* What you have to do
What is needed is an exact copy of every record below.

* Material shown

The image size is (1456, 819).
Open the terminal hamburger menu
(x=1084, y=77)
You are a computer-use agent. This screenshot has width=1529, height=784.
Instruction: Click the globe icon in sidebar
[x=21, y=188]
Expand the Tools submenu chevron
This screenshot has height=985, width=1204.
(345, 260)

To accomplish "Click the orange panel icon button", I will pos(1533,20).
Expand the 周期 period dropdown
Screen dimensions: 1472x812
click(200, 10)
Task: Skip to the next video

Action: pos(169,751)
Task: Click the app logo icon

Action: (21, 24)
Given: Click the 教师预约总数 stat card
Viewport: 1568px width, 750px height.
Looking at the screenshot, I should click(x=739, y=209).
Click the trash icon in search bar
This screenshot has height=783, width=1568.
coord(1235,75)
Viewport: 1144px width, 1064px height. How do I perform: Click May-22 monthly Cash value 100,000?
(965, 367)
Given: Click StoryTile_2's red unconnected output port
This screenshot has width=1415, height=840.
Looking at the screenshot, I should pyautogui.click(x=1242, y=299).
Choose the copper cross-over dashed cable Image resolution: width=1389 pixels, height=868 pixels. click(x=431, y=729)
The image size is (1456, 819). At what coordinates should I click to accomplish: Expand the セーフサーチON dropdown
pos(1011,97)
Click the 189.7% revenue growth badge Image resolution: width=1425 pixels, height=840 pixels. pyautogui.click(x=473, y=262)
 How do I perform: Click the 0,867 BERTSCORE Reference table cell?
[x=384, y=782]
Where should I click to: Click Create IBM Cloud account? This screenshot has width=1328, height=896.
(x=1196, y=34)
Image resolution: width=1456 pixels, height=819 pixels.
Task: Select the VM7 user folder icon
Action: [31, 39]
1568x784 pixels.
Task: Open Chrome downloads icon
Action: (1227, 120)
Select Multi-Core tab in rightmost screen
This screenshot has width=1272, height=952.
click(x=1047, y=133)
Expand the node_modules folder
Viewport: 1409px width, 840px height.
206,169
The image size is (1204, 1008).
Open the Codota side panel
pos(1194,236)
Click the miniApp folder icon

* Problem solution
The image size is (1456, 819).
Open the terminal hamburger menu
(x=1084, y=77)
You are a computer-use agent. This screenshot has width=1529, height=784.
Instruction: Click the globe icon in sidebar
[x=21, y=188]
Expand the Tools submenu chevron
This screenshot has height=985, width=1204.
(345, 260)

To accomplish "Click the orange panel icon button", I will pos(1533,20).
Expand the 周期 period dropdown
Screen dimensions: 1472x812
click(200, 10)
Task: Skip to the next video

Action: pos(169,751)
Task: Click the app logo icon

Action: (21, 24)
Given: Click the 教师预约总数 stat card
Viewport: 1568px width, 750px height.
Looking at the screenshot, I should click(x=739, y=209).
Click the trash icon in search bar
This screenshot has height=783, width=1568.
coord(1235,75)
Viewport: 1144px width, 1064px height. How do I perform: Click May-22 monthly Cash value 100,000?
(965, 367)
Given: Click StoryTile_2's red unconnected output port
This screenshot has width=1415, height=840.
Looking at the screenshot, I should pyautogui.click(x=1242, y=299).
Choose the copper cross-over dashed cable Image resolution: width=1389 pixels, height=868 pixels. click(x=431, y=729)
The image size is (1456, 819). At what coordinates should I click to accomplish: Expand the セーフサーチON dropdown
pos(1011,97)
Click the 189.7% revenue growth badge Image resolution: width=1425 pixels, height=840 pixels. pyautogui.click(x=473, y=262)
 How do I perform: Click the 0,867 BERTSCORE Reference table cell?
[x=384, y=782]
Where should I click to: Click Create IBM Cloud account? This screenshot has width=1328, height=896.
(x=1196, y=34)
Image resolution: width=1456 pixels, height=819 pixels.
Task: Select the VM7 user folder icon
Action: [31, 39]
1568x784 pixels.
Task: Open Chrome downloads icon
Action: (1227, 120)
Select Multi-Core tab in rightmost screen
This screenshot has width=1272, height=952.
click(x=1047, y=133)
Expand the node_modules folder
Viewport: 1409px width, 840px height.
206,169
The image size is (1204, 1008).
Open the Codota side panel
pos(1194,236)
Click the miniApp folder icon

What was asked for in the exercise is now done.